Respiratory Medicine Department, Xiamen Haicang Hospital, Xiamen, Fujian, People's Republic of China.
Nursing Department, Xiamen Haicang Hospital, Xiamen, Fujian, People's Republic of China.
Int J Chron Obstruct Pulmon Dis. 2024 May 22;19:1093-1103. doi: 10.2147/COPD.S454804. eCollection 2024.
Whether Internet of Things (IoT)-based home respiratory muscle training (RMT) benefits patients with comorbid chronic obstructive pulmonary disease (COPD) remains unclear. Therefore, this study aims to evaluate the effectiveness of IoT-based home RMT for patients with COPD.
Seventy-eight patients with stable COPD were randomly divided into two groups. The control group received routine health education, while the intervention group received IoT-based home RMT (30 inspiratory muscle training [IMT] and 30 expiratory muscle training [EMT] in different respiratory cycles twice daily for 12 consecutive weeks).

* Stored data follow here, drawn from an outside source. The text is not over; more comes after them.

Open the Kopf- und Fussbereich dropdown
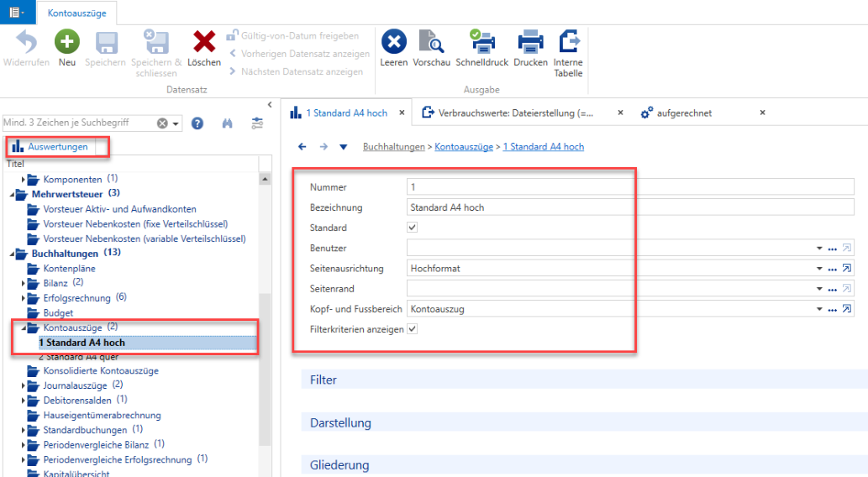The image size is (868, 477). tap(819, 309)
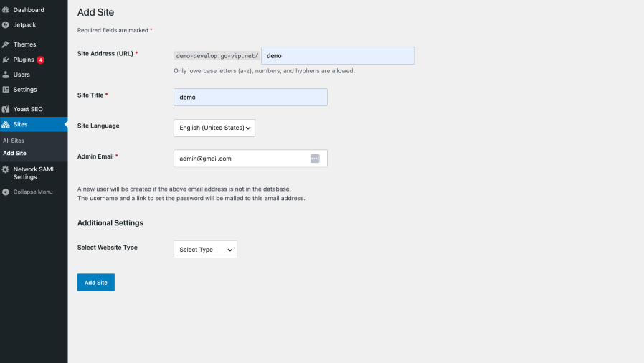Click the Network SAML Settings gear icon
The width and height of the screenshot is (644, 363).
click(x=5, y=169)
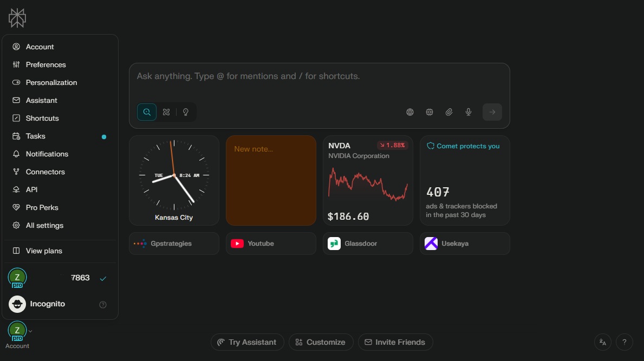Switch to Research mode in search box

(166, 112)
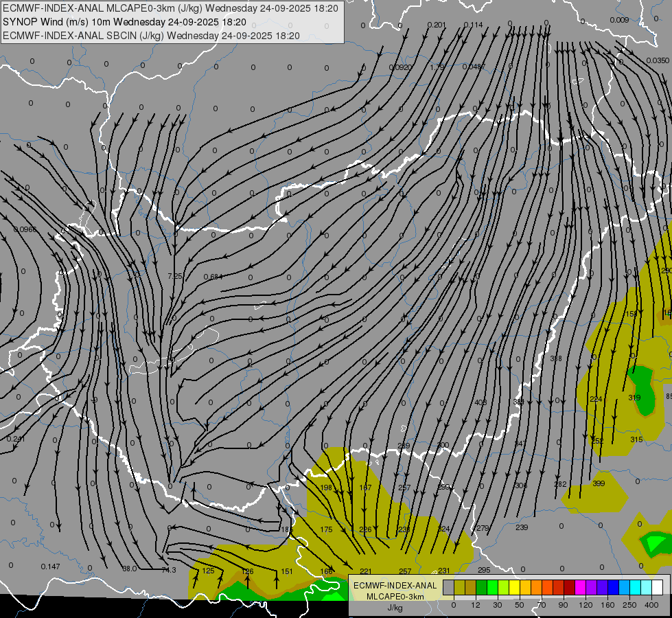Pick the gray swatch in the legend
Viewport: 672px width, 618px height.
coord(448,587)
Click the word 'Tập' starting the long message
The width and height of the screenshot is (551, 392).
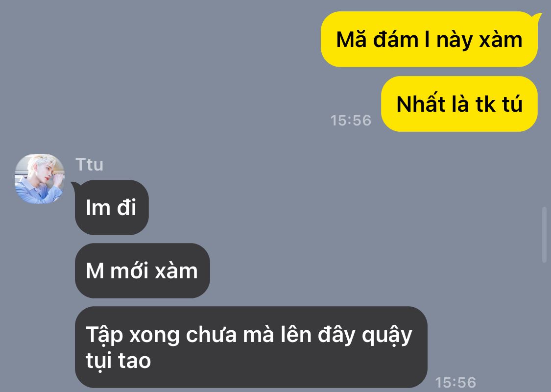104,335
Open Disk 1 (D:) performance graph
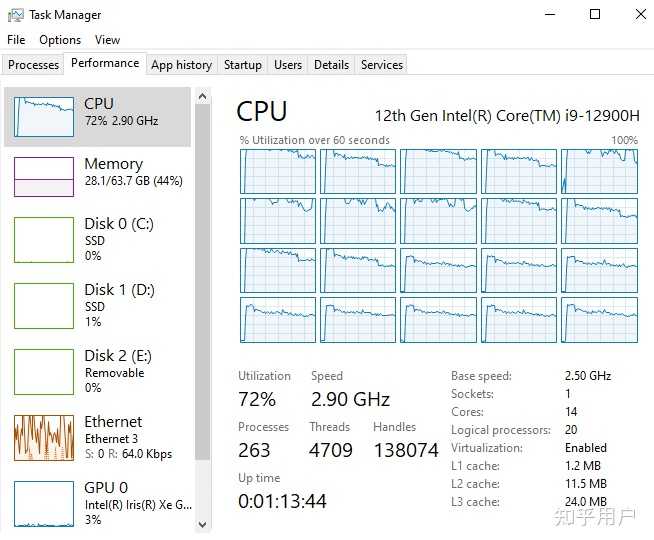 point(44,306)
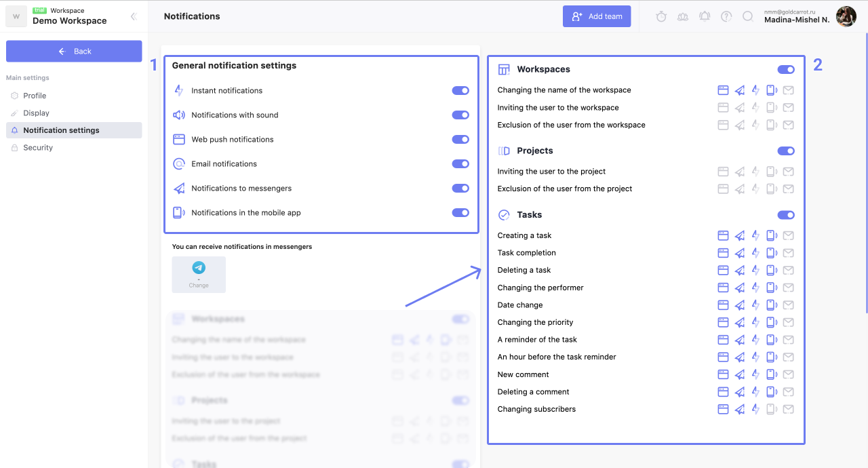Image resolution: width=868 pixels, height=468 pixels.
Task: Toggle email icon for Creating a task
Action: tap(788, 235)
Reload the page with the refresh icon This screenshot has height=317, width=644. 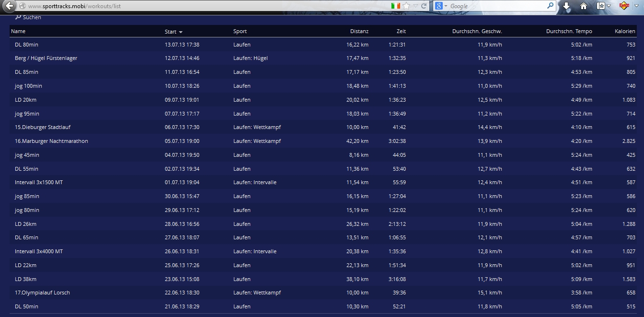pos(424,6)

Assessments took place pre-intervention and 12 weeks post-intervention, including lung function tests, respiratory muscle strength tests, the mMRC dyspnea scale, CAT questionnaires, the HAMA scale, and 6-month COPD-related readmission after intervention.
Seventy-four patients with COPD were analyzed (intervention group = 38, control group = 36), and the mean age and FEV of the patients were 68.65 ± 7.40 years, 1.21 ± 0.54 L. Compared to those of the control population, the intervention group exhibited higher FEV/FVC (48.23 ± 10.97 vs 54.32 ± 10.31, = 0.016), MIP (41.72 ± 7.70 vs 47.82 ± 10.99, = 0.008), and MEP (42.94 ± 7.85 vs 50.29 ± 15.74, = 0.013); lower mMRC (2.00 [2.00-3.00] vs 1.50 [1.00-2.00], < 0.001), CAT (17.00 [12.00-21.75] vs 11.00 [9.00-13.25], < 0.001), and HAMA (7.00 [5.00-9.00] vs 2.00 [1.00-3.00], < 0.001) scores; and a lower incidence rate of 6-month readmission (22% vs 5%, = 0.033).
Compared with no intervention, IoT-based home RMT may be a more beneficial intervention for patients with COPD.
基于物联网的家庭呼吸肌训练(RMT)是否有益于合并慢性阻塞性肺疾病(COPD)的患者尚不清楚。因此,本研究旨在评估基于物联网的家庭 RMT 对 COPD 患者的疗效。
78 例稳定期 COPD 患者随机分为两组。对照组接受常规健康教育,干预组接受基于物联网的家庭 RMT(每天两次,每个呼吸周期进行 30 次吸气肌训练和 30 次呼气肌训练,共 12 周)。在干预前和干预后 12 周进行评估,包括肺功能检查、呼吸肌力量测试、mMRC 呼吸困难量表、CAT 问卷、HAMA 量表和干预后 6 个月 COPD 相关再入院率。
74 例 COPD 患者(干预组=38 例,对照组=36 例)进行了分析,患者的平均年龄和 FEV1 分别为 68.65±7.40 岁和 1.21±0.54 L。与对照组相比,干预组的 FEV1/FVC(48.23±10.97 比 54.32±10.31,=0.016)、MIP(41.72±7.70 比 47.82±10.99,=0.008)和 MEP(42.94±7.85 比 50.29±15.74,=0.013)更高;mMRC(2.00[2.00-3.00]比 1.50[1.00-2.00],<0.001)、CAT(17.00[12.00-21.75]比 11.00[9.00-13.25],<0.001)和 HAMA(7.00[5.00-9.00]比 2.00[1.00-3.00],<0.001)评分更低;6 个月再入院率(22%比 5%,=0.033)也更低。
与无干预相比,基于物联网的家庭 RMT 可能对 COPD 患者更有益。